Turn Gigantic Print Reference Content into Lightweight Apps

by Katia Shabanova

Katia ShabanovaKatia Shabanova from Paragon Software Group, provides us with a substantial essay exploring what publishers entering the mobile market need to know: an introduction to how to turn gigantic print reference content into lightweight apps with cutting-edge features

Quoting  begins The digital market is a highly variable structure, where revenue level depends on a popularity of a certain operating system. Platforms continuously replace each other, winning market share, bringing unexpected breakthrough and ruining hopes. A cross-platform approach is the core of a long-term strategy, guaranteeing no risk at any time. Quoting  ends

Since its launch in 1994, Paragon Software has brought to the mobile market more than 2,000 apps, based on the advanced Slovoed compression technology that compresses even the largest known print volumes, such as Britannica Concise Encyclopedia and Webster’s Third New International Dictionary, Unabridged to the tiniest apps taking the minimal memory space on the device. This Slovoed technology makes it possible for publishers to offer their titles for all available platforms – desktop, mobile or web-based – broadening appeal to a range of consumers while also decreasing time-to-market. The essentials of the digital development process include:


1. Reliable conversion technology to re-create the brand

A publisher’s first steps to the mobile world begin with converting print content from PDF, MS Word, InDesign, MS Excel or other formats into the engine-compatible digital format. The biggest challenge and the end goal of a successful conversion is to communicate all brand elements into a mobile version. This is the developer’s ultimate goal – to present the mobile user with the same design, look, colors, logo and other layout components as the print edition.

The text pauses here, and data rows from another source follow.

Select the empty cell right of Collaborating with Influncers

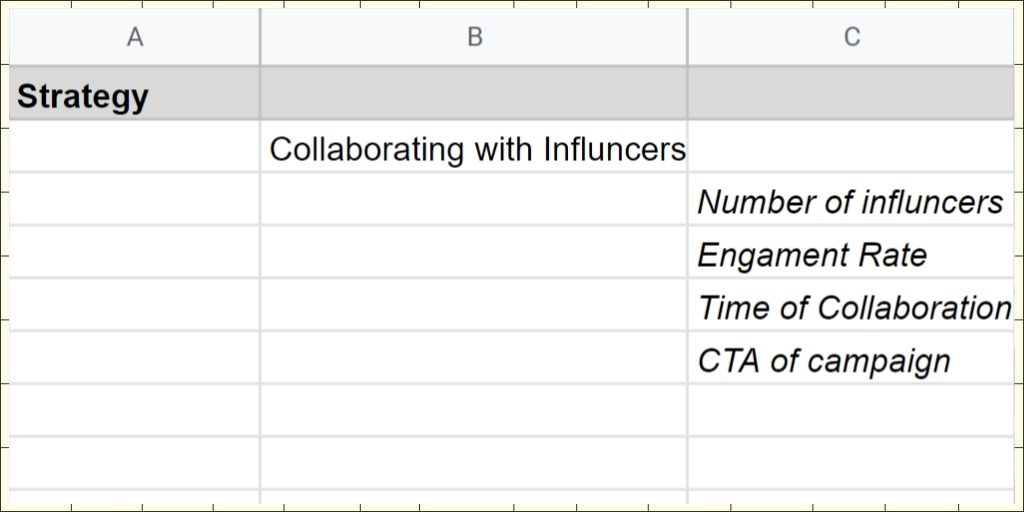pyautogui.click(x=851, y=146)
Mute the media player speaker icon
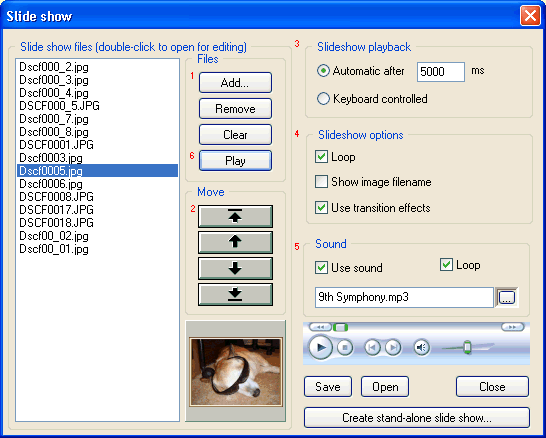This screenshot has width=546, height=438. (x=421, y=347)
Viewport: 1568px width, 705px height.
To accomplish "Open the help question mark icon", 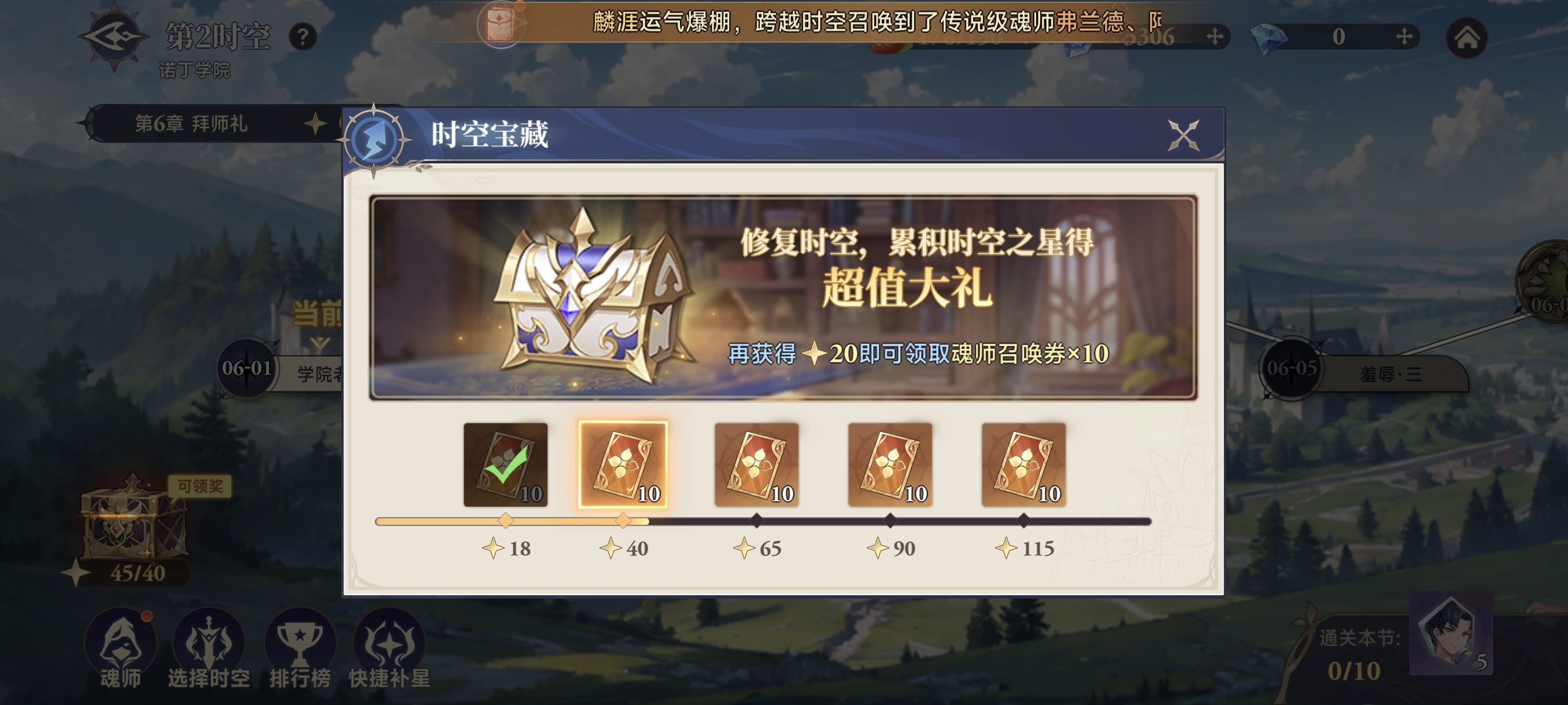I will (302, 37).
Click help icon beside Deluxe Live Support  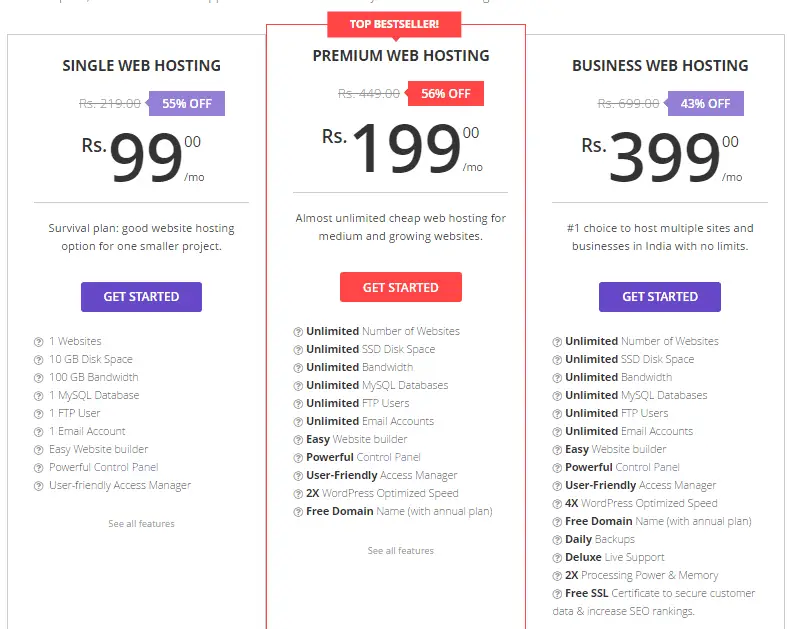tap(557, 558)
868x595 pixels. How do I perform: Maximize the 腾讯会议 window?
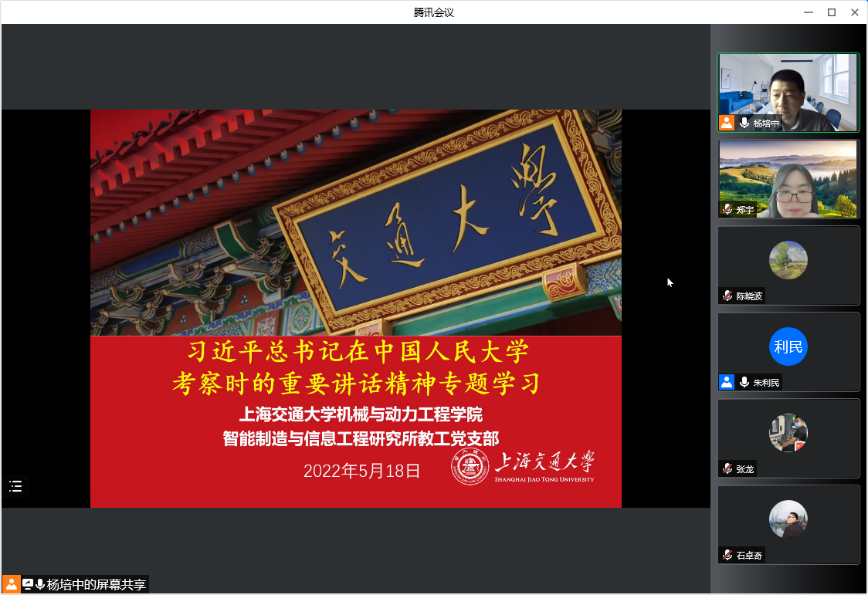pos(831,12)
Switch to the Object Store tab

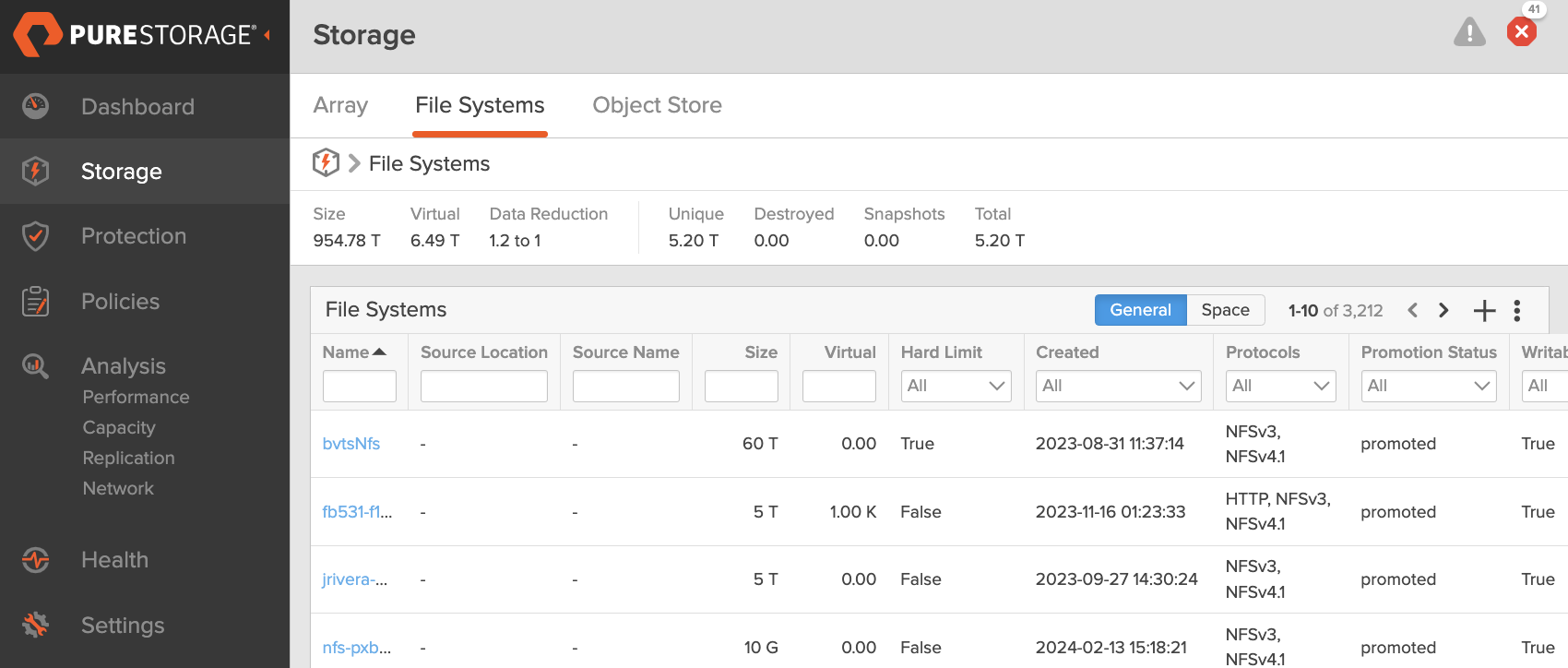pos(657,105)
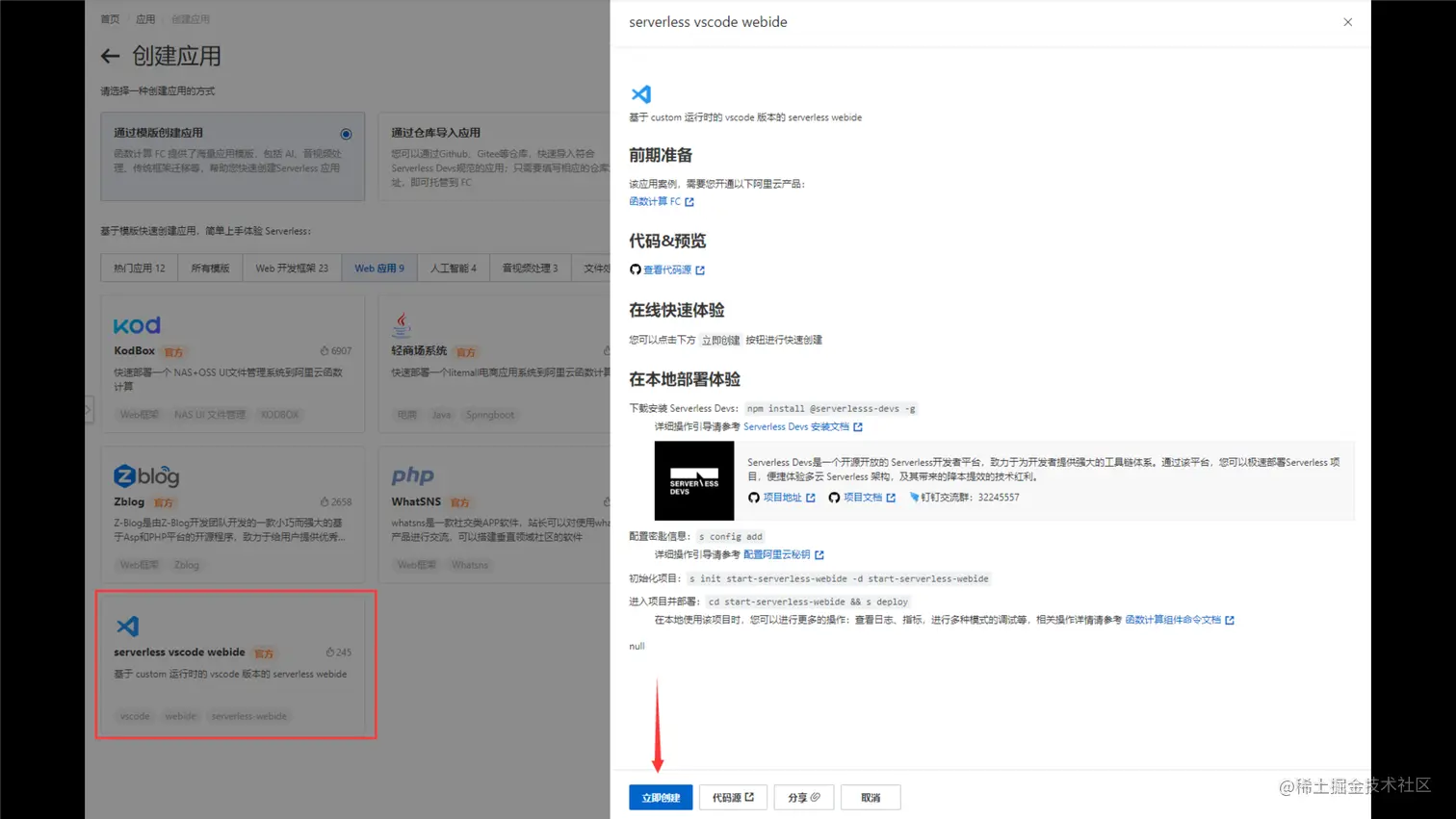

In order to provide a complete brand correspondence and the maximum comfort and benefits for the end-user, the smart Slovoed technology structures dictionary entries by separating them into components such as usage examples, translations, phonetics, parts of speech, tables, pictures, and other groups. The structuring operation permits the developer in agreement with the publisher to add to the app new advanced features, such as colored markup, hyperlinks between articles and directions (for example, English-French or French-English), a possibility to hide or display specific information (usage examples, comments, etymology, etc.) in the article for a more customized view on a mobile device, and many other features.

2. Simultaneous multi-platform development

The key point, which a publisher should consider when entering a digital dictionary market, is that it's a highly variable structure, where revenue level depends on a popularity of a certain platform (Operating System). Platforms continuously replace each other, winning market share, bringing unexpected breakthrough and ruining hopes. Thus, some titles for Mac OS bring more revenue than those for Android. It’s all relative. This instability of the digital dictionary market raises tricky questions to publishers: which platform to choose? How to secure one's investments in case of poor performance of a new platform (bada, Windows Phone, BlackBerry, etc.)? Is there a solution to avoid these risks for publishers?

Paragon Software has it. Slovoed dictionary technology ensures stable revenue level by providing multiple platform support. The Slovoed engine supports more than 15 platforms. From Palm OS, Java, UIQ and Symbian to Android, iOS, Mac OS and Windows 8, all have been covered by Slovoed technology up to date. Paragon's 18 years of experience has proved that a cross platform approach is the core of a long-term strategy in digital dictionaries. To implement the idea the multiple platform support, Slovoed technology uses Device Agnostic Data Format (DADF), which is a result of Paragon's 13 years of development process. DADF is a digital data format, which does not depend on the operating system that it has to be implemented into.

Using DADF simplifies the development of the product to shell migration only and reduces development costs per title (e.g. DADF incorporates the keyword list, articles, sound, morphology, grammar, etc.) For example, one database developed for iOS can be used on another platform (e.g. Android) without the database recast. In conjunction with multiple development teams (one per platform) that can work on many dictionary projects simultaneously, Slovoed's cross-platform approach decreases a product's time-to-market and guarantees stable revenues for dictionaries.